Schlemmer sieht hier einen grundsätzlichen Fehler im Gesundheitssystem: "Wir haben viele Milliarden zur Verfügung. Das Geld muss umverteilt werden. Größere Teile müssen zur Palliativmedizin, zur menschlichen Linderung, verwendet werden." Das mache mehr Sinn und erziehe Ärzte dazu, offener mit ihren Patienten zu sprechen, einfach zu sagen "Sie sterben", anstatt eine weitere sinnlose Chemotherapie anzubieten. Schlemmer und sein Team lassen das Sterben zu. "Mit einer schweren Krankheit hat man viel erlitten, Sterben zu wollen ist ein nachvollziehbarer Wunsch, würden wir diesen öfter akzeptieren; wir würden viel Elend aus der Welt nehmen.
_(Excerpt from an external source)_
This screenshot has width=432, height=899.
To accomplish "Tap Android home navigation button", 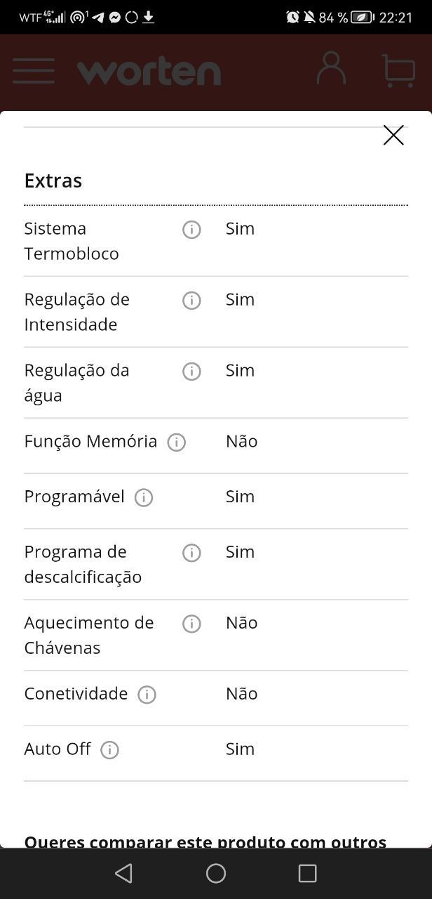I will (x=216, y=873).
Niemand würde mehr in Pflegeheimen künstlich lang am Leben gehalten."

"Sich jeden Tag hinterfragen"

Für die Palliativmedizin wünscht sich der Arzt mehr Einsicht von Politik und Krankenkassen: "Wir brauchen mehr Ressourcen, das bedeutet ganz klar: mehr Geld." Nur dank der Trägerschaft der Barmherzigen Brüder und großzügiger Spender sei in Nymphenburg ganzheitliche Palliativmedizin möglich, das müsse sich ändern. "Außerdem müssen wir uns und unsere Arbeit jeden Tag hinterfragen", sagt Schlemmer, "wir müssen uns versichern, 'Habe ich das gut gemacht, war das wirklich würdevoll für diesen Menschen oder habe ich ihm eigene Vorstellungen aufgestülpt'." Nur wenn die individuelle Würde des einzelnen Patienten respektiert werde, sei selbstbestimmtes, gutes Sterben möglich.

Schlemmer verabschiedet sich: 32 Menschen und deren Angehörige verlassen sich auf ihn. Der Besucher steht noch kurz im Eingangsbereich, das große Kreuz über dem Kopf. Der Blick durch die Deckenfenster bezeugt den Wunsch nach ein bisschen Sonne, ein bisschen Wärme – Sterben ist ein schmerzhaftes Thema. Der Himmel ist weiter grau. Gut, dass die Wände hier hell, die Säulen gelb und die Menschen voll Wärme sind.